[Task set]
1 - Write out the electronics blog extract from "Three 18650 in" to "some values too.", word for word.
2 - For each statement, decide whether it agrees with the electronics blog extract. Answer yes or no, and quote the deciding words.
(a) The author's BP-84 arrived with its bottom cover already removed.
(b) An 18650 battery is about 1 mm shorter than the custom NiCd cells.
(c) The author is the seller of the oscilloscope clock kit.
3 - Carry on the electronics blog extract from its last sentence, in the same style.

[Extract provided]
· · · · · · ·

28 October 2020

ICOM BP-84 battery pack

At a slow but steady pace I am working on a 10 GHz WBFM  receive chain not based on RTLSDR. The path requires having a receiver capable of WBFM at 600-700 MHz, which is covered by most "scanners".

Recently I bought an ICOM IC-R1 without battery packs, so I sourced one large enough to contain an energy source both for the receiver and the LNB.

I bet on a BP-84 hoping it would be tall enough to contain 18650 LiXx cell and it does indeed.


LtoR: BP-84 shell, AA for reference, 6x custom NiCd cells, 2x 18650.

Since the project around the IC-R1 scanner has been put aside in favour of another scanner, I will write only about "how to remove the original content of BP-84?"

First of all, the bottom cover must be removed. My BP-84 came with the cover already off: saw it off carefully since you will not split in two parts the shell. Once the bottom of the cells is exposed you need to cut off three metallic tabs (visible in the picture) which also hold in place the 6 NiCd cells. Once the three tabs are loose, the 6-cells pack can be pulled out with slight force.

A 18650 Li-xx battery is perhaps 1 mm taller than those custom size NiCd's. But given that the BP-84 bottom is now lost, you can handle the extra length when building a new bottom.

Three 18650 in [v^v] shape (zig-zag) should fit in there. That gives 12.6V to 10.5V. Consider adding a fuse and a Li-xx protection circuit. The 12V line can go out to a power injector towards the LNB so everything is self-powered. Enjoy!


13 October 2020

Kit Oscilloscope Clock 8SJ31J review - 3

Since I have written a review of this kit I have been asked to share pictures of my build. I am unsure how useful they can be, maybe just reassuring.

IMPORTANT. DO NOT RELY on these pictures to decide which component goes where. In order to build that kit you need to be able to use an ohmmeter to sort resistors, read IC markings and understand capacitor values. Also, the kit seller (that is NOT me) may change components depending on his sources, and some values too.

Click on pictures to get the larger version.

Direct all your questions and problem to the seller, not me.

All pictures are watermarked and cannot be used elsewhere.




How I stacked the two boards, size is about 20x8x7 cm.

· · · · · · ·

[Provided information]
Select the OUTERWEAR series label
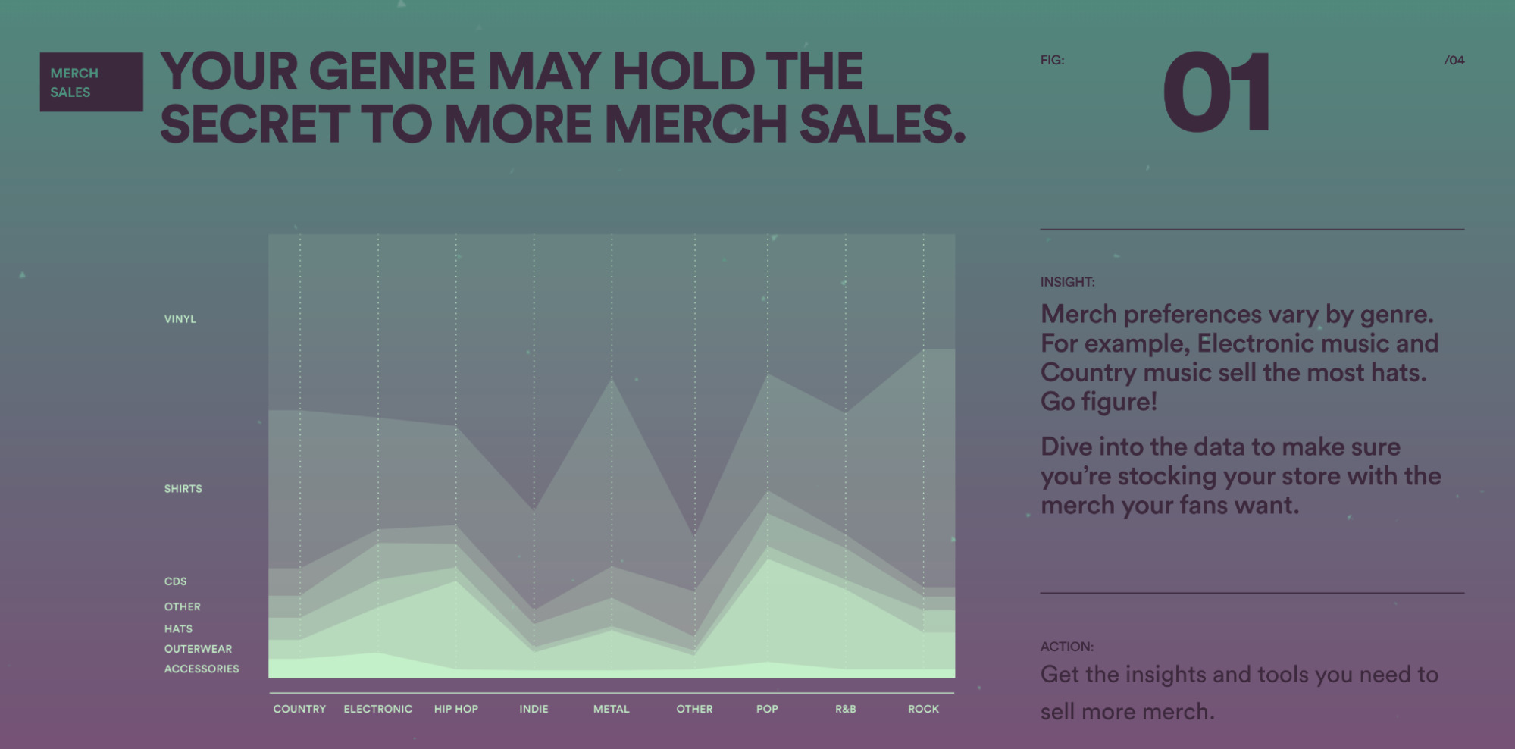Image resolution: width=1515 pixels, height=749 pixels. (199, 649)
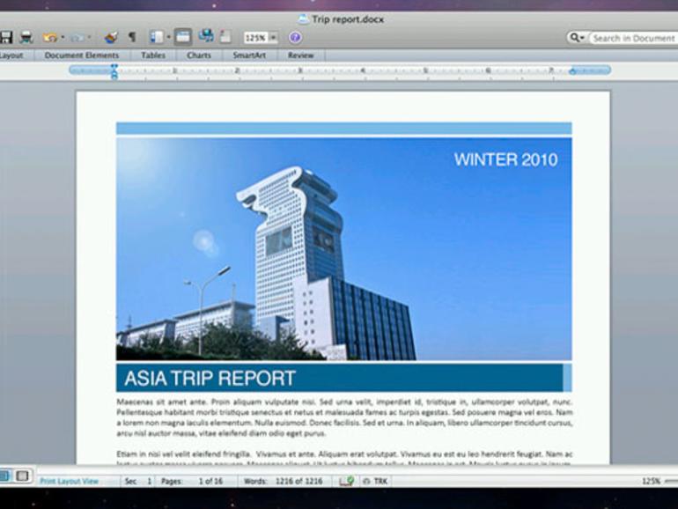678x509 pixels.
Task: Click the Undo arrow icon
Action: tap(49, 38)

· · · · · · ·

[Results]
1 -
Three 18650 in [v^v] shape (zig-zag) should fit in there. That gives 12.6V to 10.5V. Consider adding a fuse and a Li-xx protection circuit. The 12V line can go out to a power injector towards the LNB so everything is self-powered. Enjoy!


13 October 2020

Kit Oscilloscope Clock 8SJ31J review - 3

Since I have written a review of this kit I have been asked to share pictures of my build. I am unsure how useful they can be, maybe just reassuring.

IMPORTANT. DO NOT RELY on these pictures to decide which component goes where. In order to build that kit you need to be able to use an ohmmeter to sort resistors, read IC markings and understand capacitor values. Also, the kit seller (that is NOT me) may change components depending on his sources, and some values too.

2 -
(a) Yes: "My BP-84 came with the cover already off"
(b) No: "A 18650 Li-xx battery is perhaps 1 mm taller than those custom size NiCd's."
(c) No: "the kit seller (that is NOT me)"

3 -
11 October 2020

Kit Oscilloscope Clock 8SJ31J review - 2

After few days fiddling with the kit I came up with one further tip for future builders: use a "sort-of" socket for the two fuses F1 and F2. They are not resettable, so if they blow up you need to go back to the soldering station.

Obviously it happened to F2 (filament) in my built kit. Now I fit two machined pins and the new fuse will go there. Moreover I noticed that F2, whose value should be 1A, was marked 750 mA, barely the limit for 2BP1 CRT that requires 600 mA according to the datasheet (but probably more at power up on cold filament).




10 October 2020

Kit Oscilloscope Clock 8SJ31J review - 1

Since I got few small CRT tubes without driving circuitry, I took some time to think of a good way to test them and build a display of some information. I studied circuits found online, considered building just an HV power supply and reviewed DIY kits.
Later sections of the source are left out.